■ **Text shown**

——

Madrid is a truly wonderful city – it is beautiful, sunny, cultural, vibrant, stylish, cool, edgy, relaxed, compact…and many other adjectives all rolled into one. I moved to Madrid from London in 2010 and have never looked back. It is a city, lifestyle and culture I absolutely adore but which also challenges, inspires and motivates me to do great things and surely that is also what we look for in a new city to call home, right? Living in Madrid has been a great adventure and I have many funny anecdotes and learnings accumulated from the past 6 years. So today I would like to share with you 6 aspects of Madrid and Spanish life I have learnt – 1 for every year I have been here. As you will be able to tell, sometimes the Londoner in me still comes out!
So let’s rewind back to 2010…
*Disclaimer: This is intended to be a light-hearted look at some aspects of Spanish culture, so just bear that in mind!
Year 1 – TIME IS (NOT) OF THE ESSENCE
When it isn’t…
Living in Spain as a Brit is a rather interesting experience when it comes to punctuality and timekeeping…namely it can test your patience on this front. As I’m sure will come as no great surprise, Spanish people are overall more laid-back regarding time, timings and punctuality. This means it isn’t uncommon or rather it is more “tolerable” to show up for things late. On the plus side, I quickly found myself learning to slow down and not stress out as much during the course of an average day. Especially when having to get from A-Z, which was much appreciated given that in London I typically suffered from daily “transport rage”.

——

■ **Work instructions**
- A) In the text about living in Madrid, rewrite the paragraph beginning "Living in Spain as a Brit" as a short bulleted list that keeps its main facts.
- B) According to the text about living in Madrid, in what year did the writer move there, and from which city?
- C) Resume the text about living in Madrid from the point where it stops.

■ **Data lines**
——

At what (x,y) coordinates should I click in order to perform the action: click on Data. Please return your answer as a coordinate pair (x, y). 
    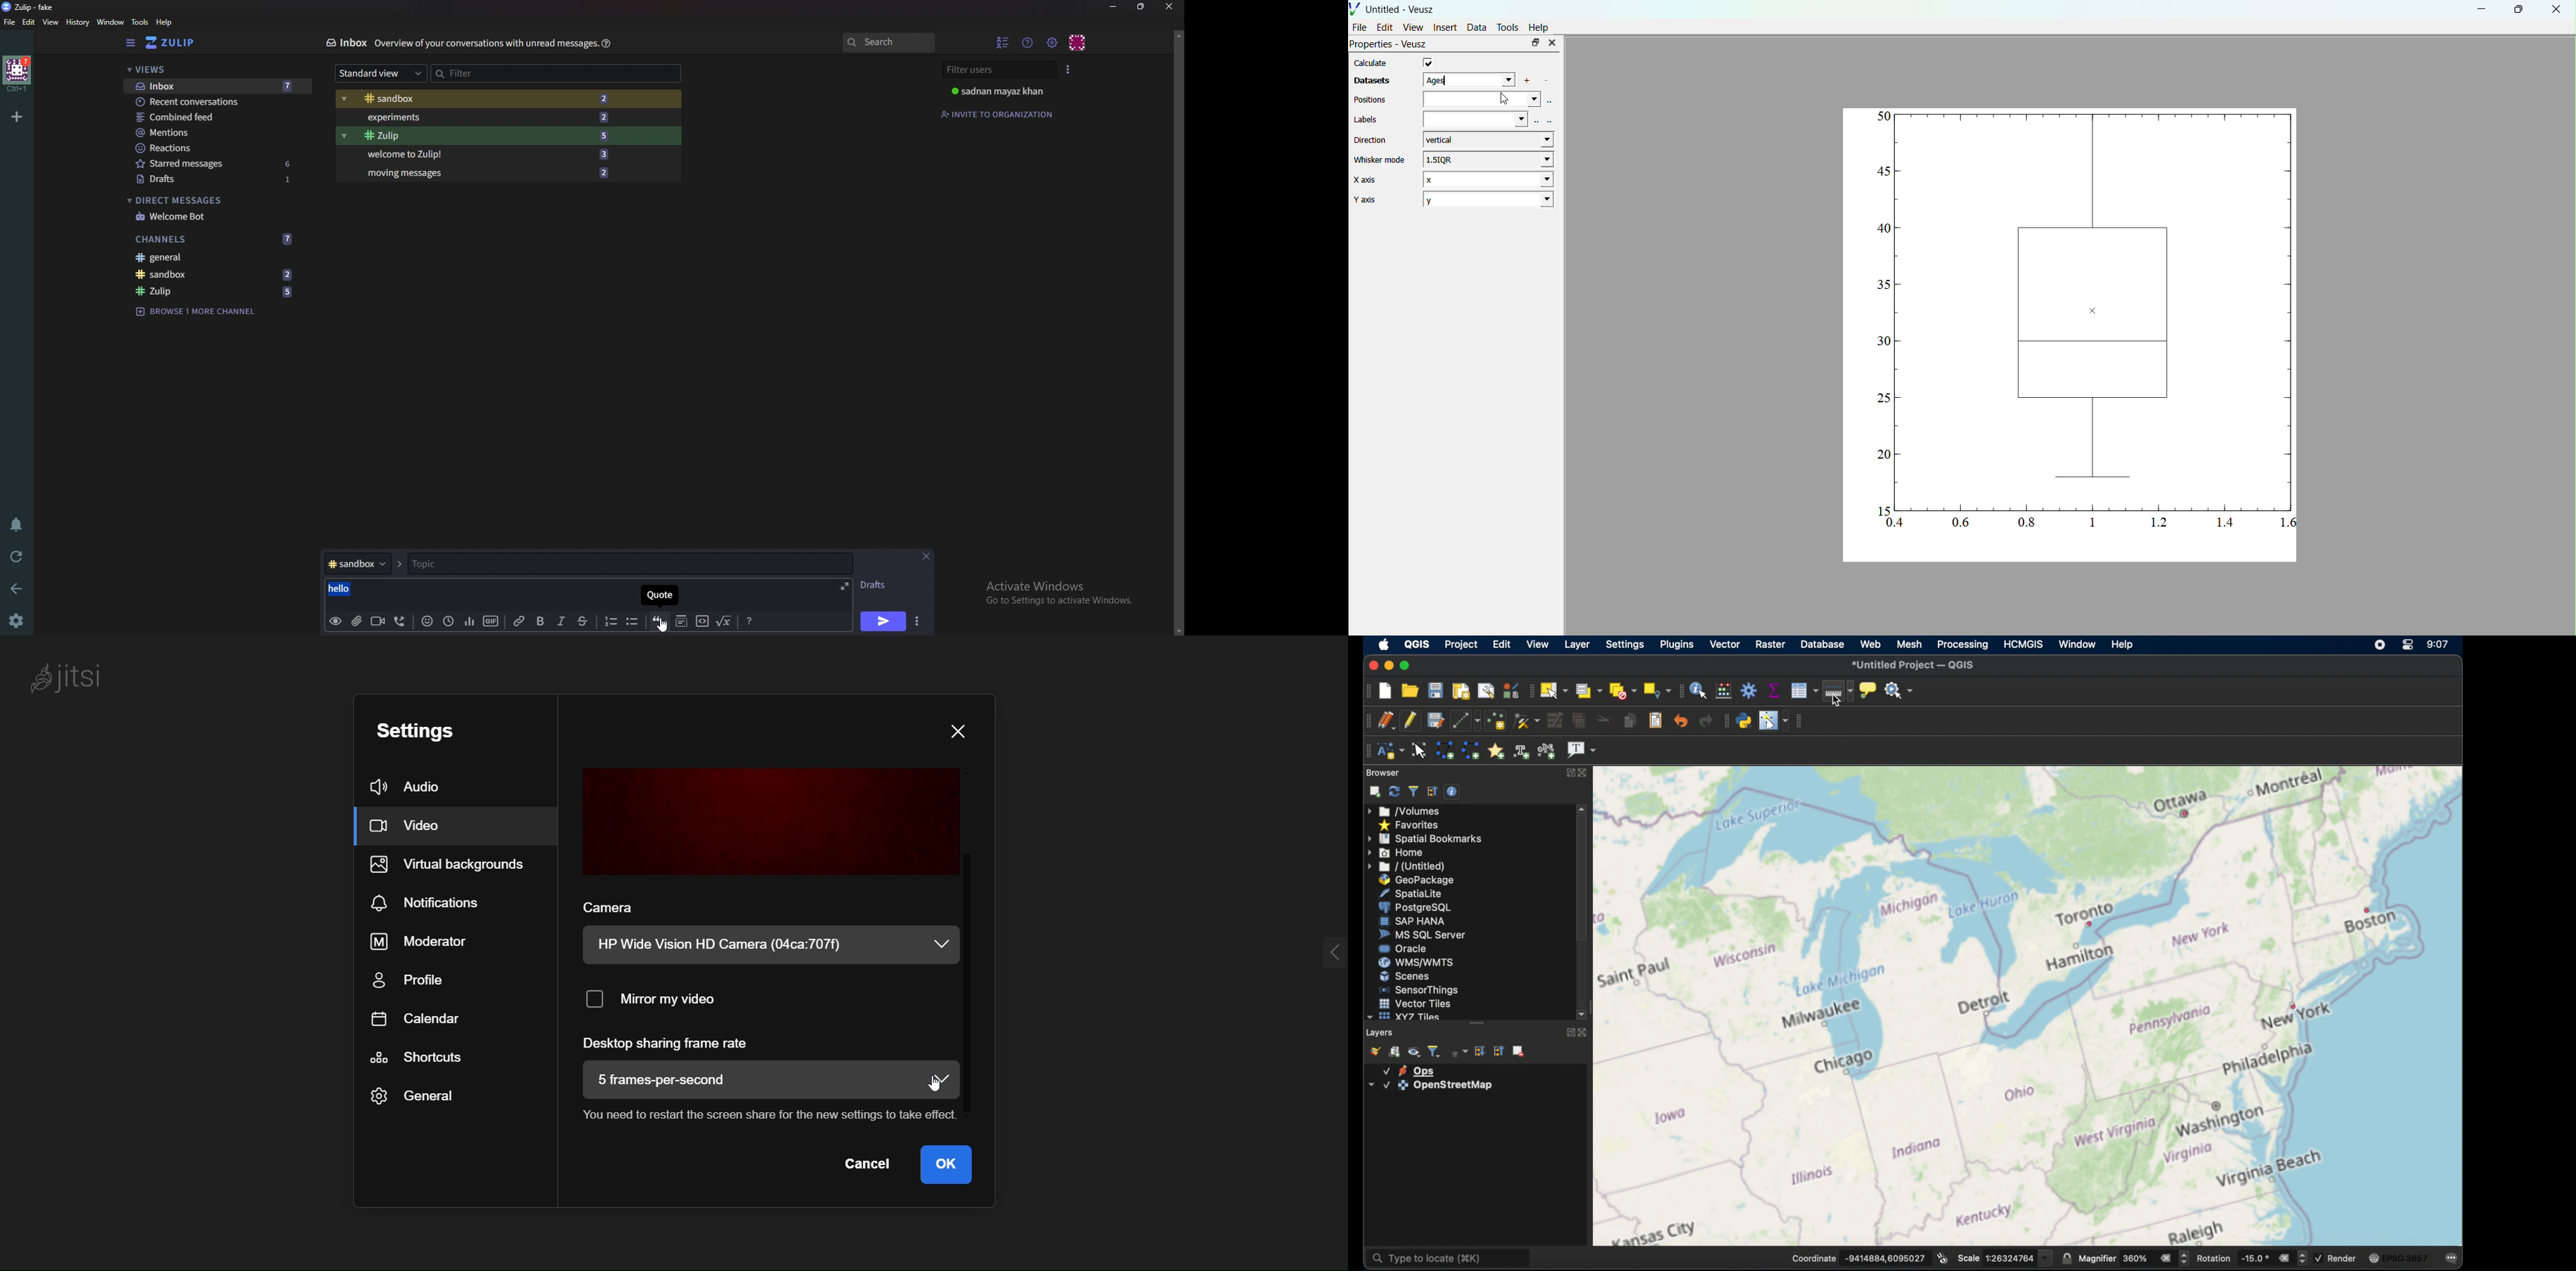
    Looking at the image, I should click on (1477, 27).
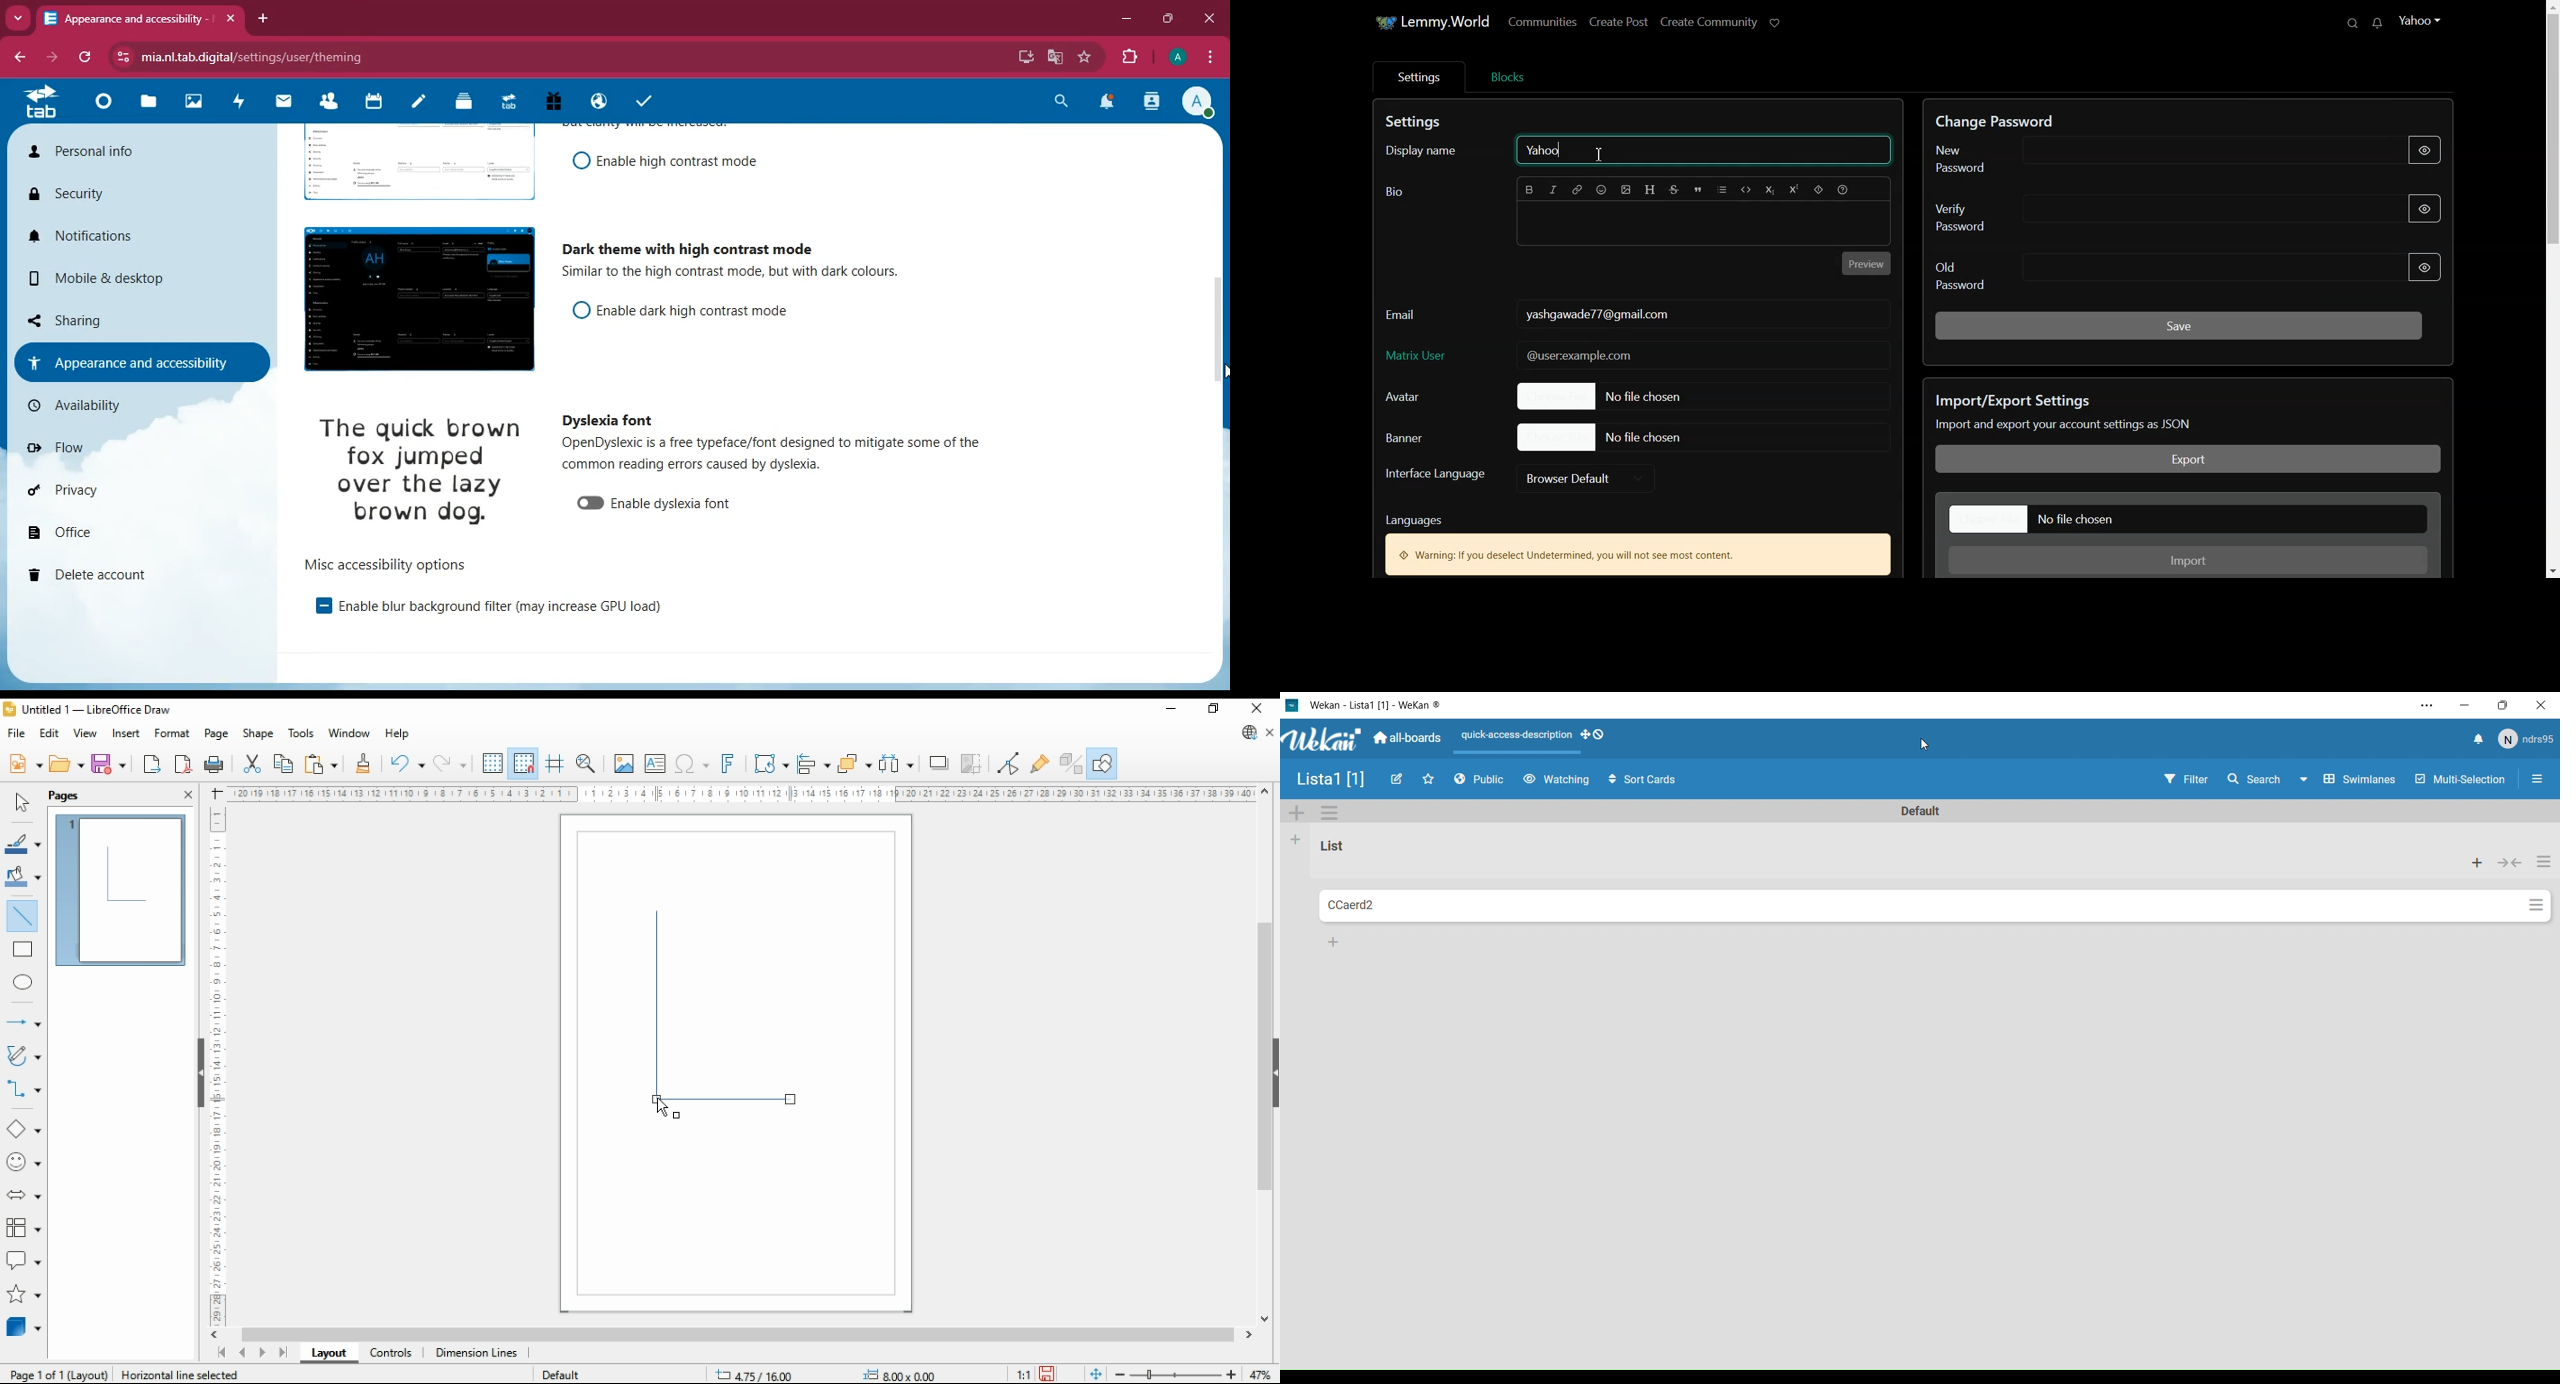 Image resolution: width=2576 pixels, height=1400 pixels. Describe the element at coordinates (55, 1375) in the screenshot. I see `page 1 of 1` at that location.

——

■ **The responses**
- A)
- For a Brit, Spanish attitudes to punctuality and timekeeping can test one's patience.
- Spanish people are generally more laid-back about time, timings and punctuality.
- Showing up late is more common and more "tolerable."
- On the plus side, the writer learned to slow down and stress less during an average day, especially when getting from A to Z.
- This was welcome after the daily "transport rage" the writer suffered in London.

- B) The writer moved to Madrid from London in 2010.

- C)
Unfortunately this means that sometimes I’ve lost a bit of that good old British Punctuality too…but it’s okay not to be in a rush all the time. Londoners we could do with turning the pace down a bit!
What’s more, I taught English for my first 4 years here and it wasn’t uncommon for a student to show up to class 30 or 40 minutes in and not even seem that fazed. They live life in the slower lane, without as much urgency as in London. Funnily enough though, people from outside of Madrid and the bigger cities consider even Madrid to be “too” fast-paced and hectic.
The downside to this relaxed attitude is that it inevitably affects the service industry where they can take it a bit too literally. Many a time I have felt that “Come on, a bit of London speed wouldn’t go amiss” frustration in shops waiting to pay or even more common, in restaurants waiting to be served. Once a waiter rather bluntly told me something to the effect of “Don’t stress me out” when I politely explained that we were in a little bit of a hurry and so it would be really great if we could get our food a tiny bit quicker…or not.
When it is…
Having said that, sometimes the Spanish can be surprisingly finicky and “just get on with it” regarding time and timings. I would come to learn that in fact, in a work context everything is fairly urgent (though at times without needing to be) and due…yesterday. But given to you today. Yet if you need to push back a deadline that isn’t too important by a little bit, no problem – no stress! I have been working for the past 2 years in a fast-paced, dynamic, cool, hip but relatively chilled Spanish digital agency and have thoroughly enjoyed being in a Spanish-only work environment. But learnt that there is sometimes unnecessary urgency in this area. At work, time is of yesterday’s essence…but relax (“tranki”), no point getting stressed about it!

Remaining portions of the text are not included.